# [EXERCISE DESCRIPTION]
Transcribe the records below exactly, from their first line through the line containing "juin 2017 (144, 381)". Omit every line after it.
####
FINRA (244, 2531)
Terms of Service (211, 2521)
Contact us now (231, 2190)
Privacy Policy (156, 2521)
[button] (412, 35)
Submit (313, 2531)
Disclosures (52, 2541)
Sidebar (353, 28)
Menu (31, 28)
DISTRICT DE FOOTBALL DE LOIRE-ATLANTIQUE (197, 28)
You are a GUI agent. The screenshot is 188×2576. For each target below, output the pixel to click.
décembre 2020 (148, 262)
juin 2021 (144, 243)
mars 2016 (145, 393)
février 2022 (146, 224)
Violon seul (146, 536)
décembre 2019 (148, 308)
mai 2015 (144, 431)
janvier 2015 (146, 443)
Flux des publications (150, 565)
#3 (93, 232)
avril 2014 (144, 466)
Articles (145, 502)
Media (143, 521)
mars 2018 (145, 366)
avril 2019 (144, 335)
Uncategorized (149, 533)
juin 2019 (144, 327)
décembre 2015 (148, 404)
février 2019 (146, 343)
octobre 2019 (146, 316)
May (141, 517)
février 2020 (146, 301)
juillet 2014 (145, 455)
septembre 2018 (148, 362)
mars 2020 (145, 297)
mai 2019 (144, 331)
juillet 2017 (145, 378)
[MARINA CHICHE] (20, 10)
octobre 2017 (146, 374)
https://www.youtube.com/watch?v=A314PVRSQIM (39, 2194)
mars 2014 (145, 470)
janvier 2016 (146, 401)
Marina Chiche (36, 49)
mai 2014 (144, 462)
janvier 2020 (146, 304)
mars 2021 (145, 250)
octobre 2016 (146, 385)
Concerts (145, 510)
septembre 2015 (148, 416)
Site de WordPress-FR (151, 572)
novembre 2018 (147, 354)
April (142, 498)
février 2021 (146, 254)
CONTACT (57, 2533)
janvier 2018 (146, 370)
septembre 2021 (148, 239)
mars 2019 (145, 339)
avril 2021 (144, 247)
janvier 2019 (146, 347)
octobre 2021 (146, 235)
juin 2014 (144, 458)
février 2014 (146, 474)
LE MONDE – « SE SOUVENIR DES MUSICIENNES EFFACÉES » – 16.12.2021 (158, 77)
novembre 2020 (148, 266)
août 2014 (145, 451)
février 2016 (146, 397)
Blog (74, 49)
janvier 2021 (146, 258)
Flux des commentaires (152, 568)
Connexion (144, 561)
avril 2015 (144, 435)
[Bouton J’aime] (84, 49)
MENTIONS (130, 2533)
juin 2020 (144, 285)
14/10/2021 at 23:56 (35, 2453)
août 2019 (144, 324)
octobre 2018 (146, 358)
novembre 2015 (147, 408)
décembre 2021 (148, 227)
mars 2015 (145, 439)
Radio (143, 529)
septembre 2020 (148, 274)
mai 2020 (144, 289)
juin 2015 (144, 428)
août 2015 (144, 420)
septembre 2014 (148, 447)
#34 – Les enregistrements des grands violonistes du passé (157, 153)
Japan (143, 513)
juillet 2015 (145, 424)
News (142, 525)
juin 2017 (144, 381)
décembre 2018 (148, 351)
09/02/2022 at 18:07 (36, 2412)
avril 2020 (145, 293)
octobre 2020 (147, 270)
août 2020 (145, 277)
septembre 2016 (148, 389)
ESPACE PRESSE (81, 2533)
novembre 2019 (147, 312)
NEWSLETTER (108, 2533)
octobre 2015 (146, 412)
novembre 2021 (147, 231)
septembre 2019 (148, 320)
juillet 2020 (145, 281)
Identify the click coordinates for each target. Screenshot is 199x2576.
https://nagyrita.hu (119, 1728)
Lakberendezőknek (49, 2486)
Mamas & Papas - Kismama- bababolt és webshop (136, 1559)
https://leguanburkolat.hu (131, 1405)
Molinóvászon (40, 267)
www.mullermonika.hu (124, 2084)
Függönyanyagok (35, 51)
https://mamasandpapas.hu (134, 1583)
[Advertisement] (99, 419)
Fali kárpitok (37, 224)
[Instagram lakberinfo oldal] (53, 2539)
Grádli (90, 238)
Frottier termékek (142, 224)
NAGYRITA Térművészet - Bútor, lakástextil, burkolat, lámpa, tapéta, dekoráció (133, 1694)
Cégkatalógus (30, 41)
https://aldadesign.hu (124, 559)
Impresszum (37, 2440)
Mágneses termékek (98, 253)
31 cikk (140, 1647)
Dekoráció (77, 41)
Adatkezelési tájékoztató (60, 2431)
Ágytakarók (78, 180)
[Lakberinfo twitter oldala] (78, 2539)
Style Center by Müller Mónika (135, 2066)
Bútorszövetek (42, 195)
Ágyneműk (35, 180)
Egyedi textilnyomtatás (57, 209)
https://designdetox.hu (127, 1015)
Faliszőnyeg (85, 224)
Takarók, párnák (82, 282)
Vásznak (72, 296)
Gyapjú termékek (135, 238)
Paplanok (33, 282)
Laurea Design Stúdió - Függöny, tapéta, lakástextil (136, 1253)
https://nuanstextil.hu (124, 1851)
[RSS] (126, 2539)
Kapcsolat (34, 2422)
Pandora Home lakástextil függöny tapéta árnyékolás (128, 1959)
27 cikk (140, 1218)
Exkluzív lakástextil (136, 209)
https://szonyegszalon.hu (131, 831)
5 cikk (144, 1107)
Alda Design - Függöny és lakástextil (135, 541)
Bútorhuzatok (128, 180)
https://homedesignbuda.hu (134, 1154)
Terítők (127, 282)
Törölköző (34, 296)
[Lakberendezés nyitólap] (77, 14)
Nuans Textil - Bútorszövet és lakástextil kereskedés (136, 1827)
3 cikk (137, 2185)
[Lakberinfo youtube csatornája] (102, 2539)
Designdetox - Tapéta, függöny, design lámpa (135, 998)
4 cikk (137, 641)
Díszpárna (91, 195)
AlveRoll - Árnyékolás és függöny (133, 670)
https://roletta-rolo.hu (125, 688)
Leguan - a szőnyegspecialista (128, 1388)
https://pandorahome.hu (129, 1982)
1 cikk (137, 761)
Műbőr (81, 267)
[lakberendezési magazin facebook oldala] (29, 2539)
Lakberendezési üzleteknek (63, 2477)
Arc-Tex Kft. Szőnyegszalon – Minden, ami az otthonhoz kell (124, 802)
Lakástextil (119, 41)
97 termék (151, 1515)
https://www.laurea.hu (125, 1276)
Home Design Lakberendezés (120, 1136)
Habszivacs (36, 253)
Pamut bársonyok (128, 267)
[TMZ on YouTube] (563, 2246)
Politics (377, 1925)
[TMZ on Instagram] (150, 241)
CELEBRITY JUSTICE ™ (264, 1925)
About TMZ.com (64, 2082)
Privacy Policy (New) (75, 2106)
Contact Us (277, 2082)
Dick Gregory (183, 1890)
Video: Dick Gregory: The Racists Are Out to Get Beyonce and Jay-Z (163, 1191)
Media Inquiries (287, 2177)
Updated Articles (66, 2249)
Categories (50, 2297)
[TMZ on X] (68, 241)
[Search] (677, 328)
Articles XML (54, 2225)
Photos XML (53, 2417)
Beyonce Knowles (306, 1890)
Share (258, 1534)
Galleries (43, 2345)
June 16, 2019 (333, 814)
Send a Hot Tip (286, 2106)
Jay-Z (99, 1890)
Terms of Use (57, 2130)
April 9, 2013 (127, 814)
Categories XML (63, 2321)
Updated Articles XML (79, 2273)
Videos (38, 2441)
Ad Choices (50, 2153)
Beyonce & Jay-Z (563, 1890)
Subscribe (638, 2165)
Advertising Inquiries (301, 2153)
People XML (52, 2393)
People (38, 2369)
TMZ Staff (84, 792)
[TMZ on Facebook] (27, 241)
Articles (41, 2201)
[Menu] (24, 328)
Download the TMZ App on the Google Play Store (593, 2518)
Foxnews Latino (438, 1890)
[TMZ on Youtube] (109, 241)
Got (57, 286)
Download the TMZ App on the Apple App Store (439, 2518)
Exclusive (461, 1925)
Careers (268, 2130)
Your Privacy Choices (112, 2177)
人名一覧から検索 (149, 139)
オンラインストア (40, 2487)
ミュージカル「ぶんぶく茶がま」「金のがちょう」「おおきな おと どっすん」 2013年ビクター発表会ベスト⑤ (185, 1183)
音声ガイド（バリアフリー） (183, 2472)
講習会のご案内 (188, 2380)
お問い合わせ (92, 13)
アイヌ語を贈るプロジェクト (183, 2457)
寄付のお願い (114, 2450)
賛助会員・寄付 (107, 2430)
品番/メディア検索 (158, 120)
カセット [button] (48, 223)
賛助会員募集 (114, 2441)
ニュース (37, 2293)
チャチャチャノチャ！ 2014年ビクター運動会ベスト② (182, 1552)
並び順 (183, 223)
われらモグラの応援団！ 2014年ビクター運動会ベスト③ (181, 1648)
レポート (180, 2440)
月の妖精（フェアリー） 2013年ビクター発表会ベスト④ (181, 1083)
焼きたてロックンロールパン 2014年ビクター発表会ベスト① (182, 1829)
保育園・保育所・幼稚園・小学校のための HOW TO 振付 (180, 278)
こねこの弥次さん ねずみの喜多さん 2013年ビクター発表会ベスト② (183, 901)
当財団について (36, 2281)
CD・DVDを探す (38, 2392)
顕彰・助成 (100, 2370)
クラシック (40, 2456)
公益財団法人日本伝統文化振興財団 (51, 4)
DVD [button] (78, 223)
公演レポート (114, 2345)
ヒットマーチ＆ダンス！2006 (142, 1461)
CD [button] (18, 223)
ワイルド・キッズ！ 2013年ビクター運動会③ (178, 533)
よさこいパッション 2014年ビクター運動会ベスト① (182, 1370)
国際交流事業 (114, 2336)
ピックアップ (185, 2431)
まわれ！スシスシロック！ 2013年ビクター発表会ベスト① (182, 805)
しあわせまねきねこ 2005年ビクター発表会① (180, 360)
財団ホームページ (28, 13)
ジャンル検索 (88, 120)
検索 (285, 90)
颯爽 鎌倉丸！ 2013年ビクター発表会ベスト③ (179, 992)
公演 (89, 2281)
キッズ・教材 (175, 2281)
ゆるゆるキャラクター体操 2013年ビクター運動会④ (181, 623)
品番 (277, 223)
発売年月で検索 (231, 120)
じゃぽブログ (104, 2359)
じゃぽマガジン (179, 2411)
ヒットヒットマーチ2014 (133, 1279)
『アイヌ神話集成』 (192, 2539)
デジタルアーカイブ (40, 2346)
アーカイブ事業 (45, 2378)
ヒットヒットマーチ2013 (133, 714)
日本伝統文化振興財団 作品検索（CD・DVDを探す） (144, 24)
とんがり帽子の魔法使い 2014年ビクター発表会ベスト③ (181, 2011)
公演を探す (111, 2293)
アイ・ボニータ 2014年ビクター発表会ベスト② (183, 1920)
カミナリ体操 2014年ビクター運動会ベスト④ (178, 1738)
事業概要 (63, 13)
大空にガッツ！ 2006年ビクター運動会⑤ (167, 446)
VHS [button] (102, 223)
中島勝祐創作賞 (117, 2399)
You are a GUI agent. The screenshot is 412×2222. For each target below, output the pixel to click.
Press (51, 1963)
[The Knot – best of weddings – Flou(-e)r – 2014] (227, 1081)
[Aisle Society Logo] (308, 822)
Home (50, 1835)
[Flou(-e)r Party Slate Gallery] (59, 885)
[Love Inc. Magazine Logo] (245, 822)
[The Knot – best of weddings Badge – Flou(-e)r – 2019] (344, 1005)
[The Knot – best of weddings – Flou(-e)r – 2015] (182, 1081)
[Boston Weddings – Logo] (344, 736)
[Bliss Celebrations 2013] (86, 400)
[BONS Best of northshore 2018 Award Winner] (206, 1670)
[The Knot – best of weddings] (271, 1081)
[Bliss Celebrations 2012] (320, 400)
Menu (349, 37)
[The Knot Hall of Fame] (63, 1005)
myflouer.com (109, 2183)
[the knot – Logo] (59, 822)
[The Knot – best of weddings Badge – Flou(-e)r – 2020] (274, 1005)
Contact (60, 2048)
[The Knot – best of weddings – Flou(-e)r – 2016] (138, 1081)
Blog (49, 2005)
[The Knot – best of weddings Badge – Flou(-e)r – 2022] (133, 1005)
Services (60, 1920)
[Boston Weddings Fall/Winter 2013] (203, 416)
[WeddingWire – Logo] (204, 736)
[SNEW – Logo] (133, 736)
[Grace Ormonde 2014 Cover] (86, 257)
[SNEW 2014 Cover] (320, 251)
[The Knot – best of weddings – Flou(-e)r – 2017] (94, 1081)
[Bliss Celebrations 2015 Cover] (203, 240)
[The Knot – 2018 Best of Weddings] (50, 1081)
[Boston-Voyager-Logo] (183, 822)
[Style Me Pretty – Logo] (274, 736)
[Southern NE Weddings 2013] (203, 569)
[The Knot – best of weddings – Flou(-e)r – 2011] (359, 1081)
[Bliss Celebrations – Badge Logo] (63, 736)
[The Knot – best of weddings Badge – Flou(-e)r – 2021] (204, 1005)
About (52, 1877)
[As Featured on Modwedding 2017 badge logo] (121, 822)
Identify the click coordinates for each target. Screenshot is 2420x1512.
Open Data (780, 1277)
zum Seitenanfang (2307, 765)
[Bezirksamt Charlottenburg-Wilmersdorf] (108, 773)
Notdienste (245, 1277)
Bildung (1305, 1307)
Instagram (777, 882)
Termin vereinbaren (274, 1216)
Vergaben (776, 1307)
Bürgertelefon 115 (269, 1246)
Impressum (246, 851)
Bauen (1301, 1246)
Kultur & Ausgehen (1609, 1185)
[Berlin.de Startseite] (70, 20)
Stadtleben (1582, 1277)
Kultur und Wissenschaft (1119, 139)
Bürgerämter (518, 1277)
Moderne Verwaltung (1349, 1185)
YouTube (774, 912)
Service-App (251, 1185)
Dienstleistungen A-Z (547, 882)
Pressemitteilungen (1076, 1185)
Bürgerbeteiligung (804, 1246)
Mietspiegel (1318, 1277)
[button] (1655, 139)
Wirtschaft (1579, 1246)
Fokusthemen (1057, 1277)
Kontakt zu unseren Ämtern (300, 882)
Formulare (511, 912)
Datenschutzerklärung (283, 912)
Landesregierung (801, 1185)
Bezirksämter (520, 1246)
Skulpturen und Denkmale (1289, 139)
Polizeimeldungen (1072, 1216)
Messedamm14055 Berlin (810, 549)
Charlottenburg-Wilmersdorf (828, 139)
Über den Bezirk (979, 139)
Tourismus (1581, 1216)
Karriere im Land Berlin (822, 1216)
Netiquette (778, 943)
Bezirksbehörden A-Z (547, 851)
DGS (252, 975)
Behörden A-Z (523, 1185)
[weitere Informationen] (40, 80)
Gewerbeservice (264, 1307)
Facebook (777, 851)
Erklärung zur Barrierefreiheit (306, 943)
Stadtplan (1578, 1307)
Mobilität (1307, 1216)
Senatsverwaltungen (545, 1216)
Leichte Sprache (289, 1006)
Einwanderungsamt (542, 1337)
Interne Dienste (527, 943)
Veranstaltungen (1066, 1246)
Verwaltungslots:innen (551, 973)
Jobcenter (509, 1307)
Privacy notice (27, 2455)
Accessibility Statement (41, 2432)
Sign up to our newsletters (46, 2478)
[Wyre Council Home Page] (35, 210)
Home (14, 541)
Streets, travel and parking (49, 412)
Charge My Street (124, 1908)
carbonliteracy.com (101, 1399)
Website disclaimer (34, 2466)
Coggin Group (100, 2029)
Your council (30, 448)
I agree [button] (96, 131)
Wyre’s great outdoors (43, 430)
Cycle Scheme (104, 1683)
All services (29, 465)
####
# [SOLUTION TO THIS PROBLEM]
FINRA (244, 2531)
Terms of Service (211, 2521)
Contact us now (231, 2190)
Privacy Policy (156, 2521)
[button] (412, 35)
Submit (313, 2531)
Disclosures (52, 2541)
Sidebar (353, 28)
Menu (31, 28)
DISTRICT DE FOOTBALL DE LOIRE-ATLANTIQUE (197, 28)
You are a GUI agent. The screenshot is 188×2576. For each target below, output the pixel to click.
décembre 2020 (148, 262)
juin 2021 (144, 243)
mars 2016 (145, 393)
février 2022 (146, 224)
Violon seul (146, 536)
décembre 2019 (148, 308)
mai 2015 (144, 431)
janvier 2015 (146, 443)
Flux des publications (150, 565)
#3 (93, 232)
avril 2014 (144, 466)
Articles (145, 502)
Media (143, 521)
mars 2018 (145, 366)
avril 2019 (144, 335)
Uncategorized (149, 533)
juin 2019 (144, 327)
décembre 2015 (148, 404)
février 2019 (146, 343)
octobre 2019 (146, 316)
May (141, 517)
février 2020 (146, 301)
juillet 2014 (145, 455)
septembre 2018 (148, 362)
mars 2020 (145, 297)
mai 2019 (144, 331)
juillet 2017 (145, 378)
[MARINA CHICHE] (20, 10)
octobre 2017 (146, 374)
https://www.youtube.com/watch?v=A314PVRSQIM (39, 2194)
mars 2014 (145, 470)
janvier 2016 (146, 401)
Marina Chiche (36, 49)
mai 2014 (144, 462)
janvier 2020 (146, 304)
mars 2021 (145, 250)
octobre 2016 (146, 385)
Concerts (145, 510)
septembre 2015 (148, 416)
Site de WordPress-FR (151, 572)
novembre 2018 (147, 354)
April (142, 498)
février 2021 (146, 254)
CONTACT (57, 2533)
janvier 2018 (146, 370)
septembre 2021 (148, 239)
mars 2019 (145, 339)
avril 2021 (144, 247)
janvier 2019 (146, 347)
octobre 2021 (146, 235)
juin 2014 (144, 458)
février 2014 (146, 474)
LE MONDE – « SE SOUVENIR DES MUSICIENNES EFFACÉES » – 16.12.2021 (158, 77)
novembre 2020 (148, 266)
août 2014 (145, 451)
février 2016 (146, 397)
Blog (74, 49)
janvier 2021 (146, 258)
Flux des commentaires (152, 568)
Connexion (144, 561)
avril 2015 (144, 435)
[Bouton J’aime] (84, 49)
MENTIONS (130, 2533)
juin 2020 (144, 285)
14/10/2021 at 23:56 (35, 2453)
août 2019 (144, 324)
octobre 2018 (146, 358)
novembre 2015 (147, 408)
décembre 2021 (148, 227)
mars 2015 (145, 439)
Radio (143, 529)
septembre 2020 (148, 274)
mai 2020 (144, 289)
juin 2015 (144, 428)
août 2015 (144, 420)
septembre 2014 (148, 447)
#34 – Les enregistrements des grands violonistes du passé (157, 153)
Japan (143, 513)
juillet 2015 (145, 424)
News (142, 525)
juin 2017 (144, 381)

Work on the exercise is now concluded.